El fútbol americano es una versión deformada del rugby europeo, nació hace unos cien años y lo juegan once contendientes contra otros once. En los Estados Unidos de América del Norte tiene gran número de adeptos y, como es un negocio que mueve muchísimo dinero (más que las Olimpiadas y más que los Campeonatos Mundiales de Fútbol), hay un gran interés en que su práctica se extienda al resto del mundo. Está considerado como uno de los deportes de contacto más peligrosos por la violencia de los choques entre los jugadores, que han de proteger su integridad física con trajes acolchados y máscaras de hierro muy parecidas a las de los guerreros medievales.

Últimamente se desató una gran polémica en los medios al acreditarse secuelas de daño cerebral en algunos profesionales veteranos como consecuencia de los golpes recibidos en la competición cuando estaban en activo. Ignoro cuánto hay de cierto en esas acusaciones pero que la práctica de ese deporte (pese a las medidas de protección) deja secuelas parece algo más que una sospecha. De hecho, del presidente republicano Richard Ford llegó a decirse maliciosamente que sus repetidas caídas, despistes y meteduras de pata había que atribuirlas a sus muchos años de práctica del fútbol americano sin casco.

Sobre el asunto de las lesiones (reales o fingidas) en ese deporte dirigió Billy Wilder una película divertidísima, "En bandeja de plata", en la que tuvieron papeles estelares Jack Lemon y Walter Mathau. Lemon representaba a un cámara de televisión que durante la transmisión de un partido es arrollado por un famoso jugador. No sufre lesiones de consideración, pero su cuñado, un abogado ventajista que interpreta genialmente Walter Mathau, lo convence para que finja haber quedado poco menos que inválido con la promesa de recibir una cuantiosa indemnización si la reclamación va adelante y la compañía de seguros se aviene a ello. La peripecia, que concluye con el desistimiento del supuesto perjudicado a seguir representando su papel, le sirve a Wilder para echar una mirada irónica sobre el mundo del deporte y sobre la litigiosidad enfermiza de abogados oportunistas.
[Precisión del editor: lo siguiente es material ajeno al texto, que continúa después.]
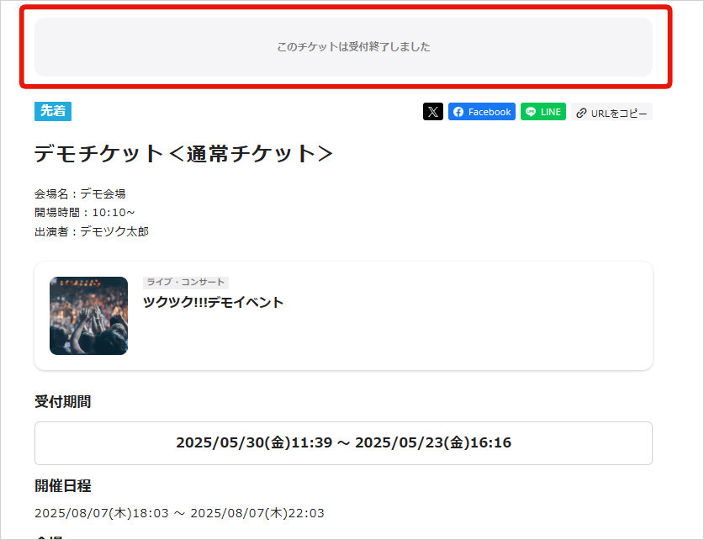The width and height of the screenshot is (704, 540).
Task: Click the 受付期間 heading
Action: pos(63,402)
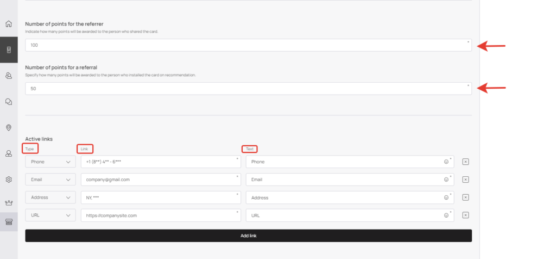This screenshot has width=556, height=259.
Task: Open the URL type dropdown
Action: tap(50, 215)
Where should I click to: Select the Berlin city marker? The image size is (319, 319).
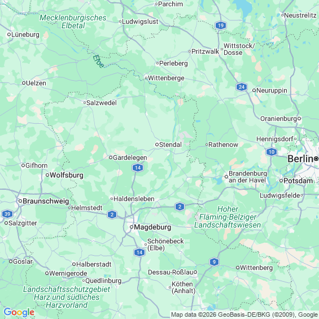point(316,159)
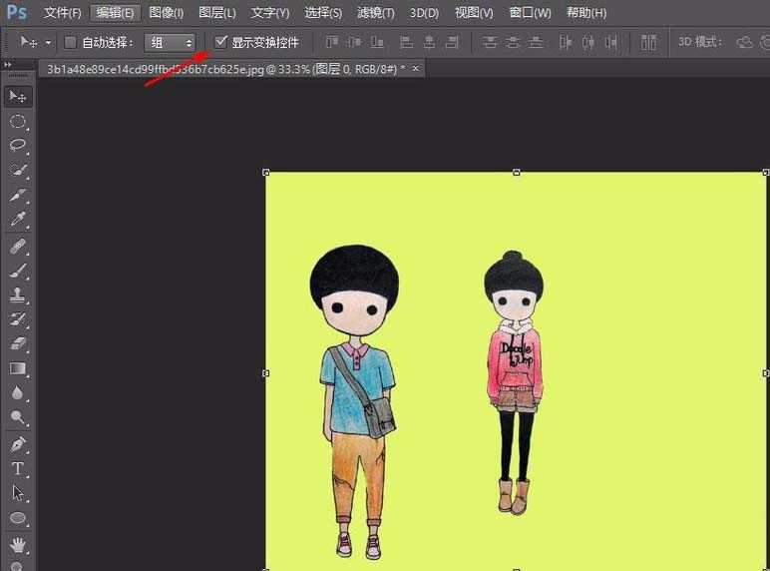Screen dimensions: 770x571
Task: Select the Gradient tool
Action: (18, 369)
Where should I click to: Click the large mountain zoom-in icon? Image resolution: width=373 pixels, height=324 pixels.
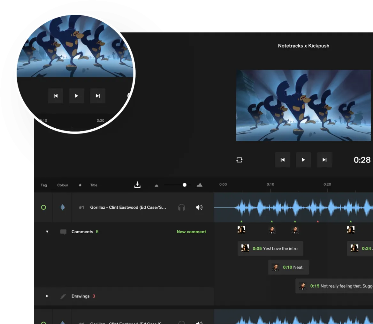pyautogui.click(x=199, y=185)
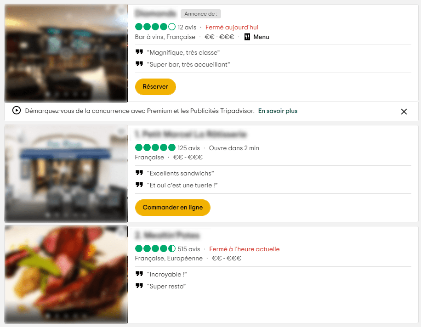This screenshot has height=327, width=421.
Task: Click the quote icon beside "Magnifique, très classe"
Action: (x=139, y=52)
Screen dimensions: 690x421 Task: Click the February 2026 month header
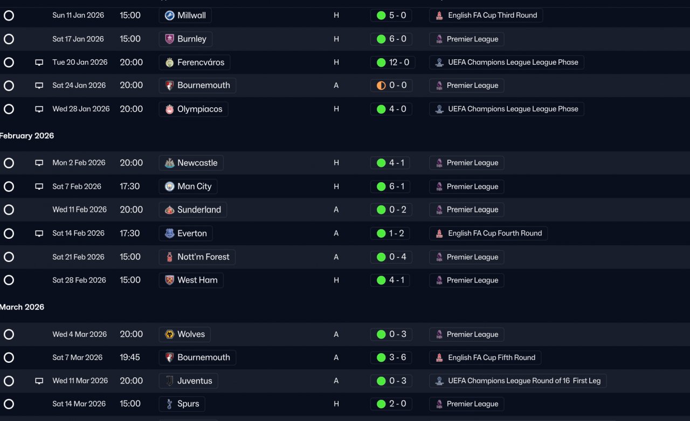pos(27,136)
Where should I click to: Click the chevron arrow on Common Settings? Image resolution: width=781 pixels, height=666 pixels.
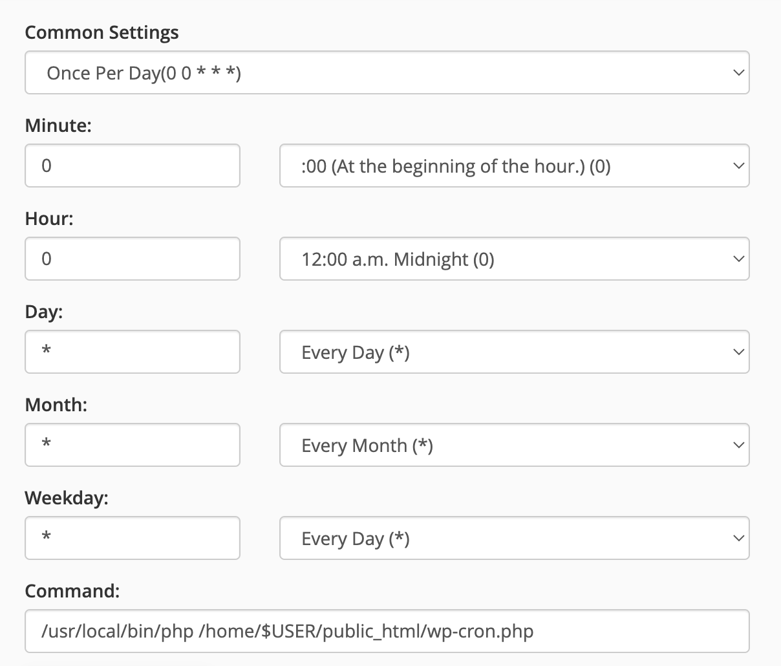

Comprendo el objetivo comercial y político de extender el interés por el fútbol americano al resto del imperio, pero al que suscribe le parece desproporcionado el tratamiento mediático que se le da al acontecimiento. Una desproporción que le recuerda los intentos del primer gobierno socialista (con Solana en el Ministerio de Cultura) para arrinconar el boxeo y aficionar a los televidentes a la NBA. Nunca hubo tantas madrugadas de baloncesto americano.